Methods: Patients were recruited from 3 observational studies from Steno Diabetes Center, Denmark and one randomized, double-blind, international, multicentre study.
We investigated inflammatory proteins, blood pressure (BP) and central hemodynamics as markers of diabetic angiopathy.
Inflammatory proteins were soluble urokinase plasminogen activator receptor and placental growth factor, measured from frozen blood samples (suPARnostic®, ViroGates, Denmark and Elecsys®, Roche, Germany). Sphygmomanometry and/or tonometry measured BPs.
PWV and PWA recordings were obtained with SphygmoCor (Atcor, Sydney, Australia) and Bpro (HealthStats, Singapore) (only PWA). PWA recordings included central BPs, augmentation pressure, augmentation index and subendocardial viability ratio.

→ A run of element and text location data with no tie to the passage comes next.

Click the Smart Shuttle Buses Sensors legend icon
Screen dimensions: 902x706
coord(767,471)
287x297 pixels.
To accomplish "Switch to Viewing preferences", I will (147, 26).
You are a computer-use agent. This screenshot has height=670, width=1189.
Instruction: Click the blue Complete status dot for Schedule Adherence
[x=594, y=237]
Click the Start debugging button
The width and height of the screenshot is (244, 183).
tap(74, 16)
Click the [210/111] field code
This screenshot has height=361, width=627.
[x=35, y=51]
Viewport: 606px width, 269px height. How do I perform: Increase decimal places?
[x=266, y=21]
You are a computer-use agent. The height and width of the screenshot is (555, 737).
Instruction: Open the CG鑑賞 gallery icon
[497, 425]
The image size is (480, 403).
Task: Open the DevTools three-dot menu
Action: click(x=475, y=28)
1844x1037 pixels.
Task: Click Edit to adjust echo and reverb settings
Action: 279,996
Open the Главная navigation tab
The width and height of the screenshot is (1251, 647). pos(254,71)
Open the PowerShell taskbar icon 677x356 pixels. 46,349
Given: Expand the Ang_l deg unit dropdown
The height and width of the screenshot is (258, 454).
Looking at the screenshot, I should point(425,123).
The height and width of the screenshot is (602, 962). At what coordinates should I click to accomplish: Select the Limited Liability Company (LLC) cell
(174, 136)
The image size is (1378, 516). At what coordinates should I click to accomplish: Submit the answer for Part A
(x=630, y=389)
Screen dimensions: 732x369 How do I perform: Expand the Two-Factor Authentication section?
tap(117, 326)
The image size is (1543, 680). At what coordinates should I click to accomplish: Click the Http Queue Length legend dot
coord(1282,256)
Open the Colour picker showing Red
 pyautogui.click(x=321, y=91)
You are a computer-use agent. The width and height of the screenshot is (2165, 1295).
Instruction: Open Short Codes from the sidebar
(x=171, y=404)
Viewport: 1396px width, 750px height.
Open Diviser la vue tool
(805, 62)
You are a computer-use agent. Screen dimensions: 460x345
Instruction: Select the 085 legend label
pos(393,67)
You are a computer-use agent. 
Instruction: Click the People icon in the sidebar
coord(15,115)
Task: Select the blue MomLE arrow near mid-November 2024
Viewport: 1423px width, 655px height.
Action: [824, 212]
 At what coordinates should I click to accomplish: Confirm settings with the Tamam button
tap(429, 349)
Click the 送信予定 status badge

Results: We demonstrated increased arterial inflammation and arterial stiffness, and altered central hemodynamics in diabetes. These changes were augmented with longer diabetes duration. Furthermore, diabetic angiopathy measures were related to diabetic complications and predictive of adverse outcome.
We demonstrated significant discrepancies between office and 24-hour BPs, documenting considerable undertreatment of patients and a substantiated need for 24-hour BP recordings.
We demonstrated significant differences in central and brachial BPs, and proposed reference values for central BP in diabetes patients.
Conclusions: Our data show added diagnostic and prognostic value of measurements of diabetic angiopathy evaluated as measures of arterial inflammation, 24-hour ambulatory BP, central BP, arterial stiffness and pulse wave reflection.
Perspectives: Evaluating markers of diabetic angiopathy, may help identify patients at higher risk for development of diabetic complications. These patients may be suited for advanced and earlier medical treatment.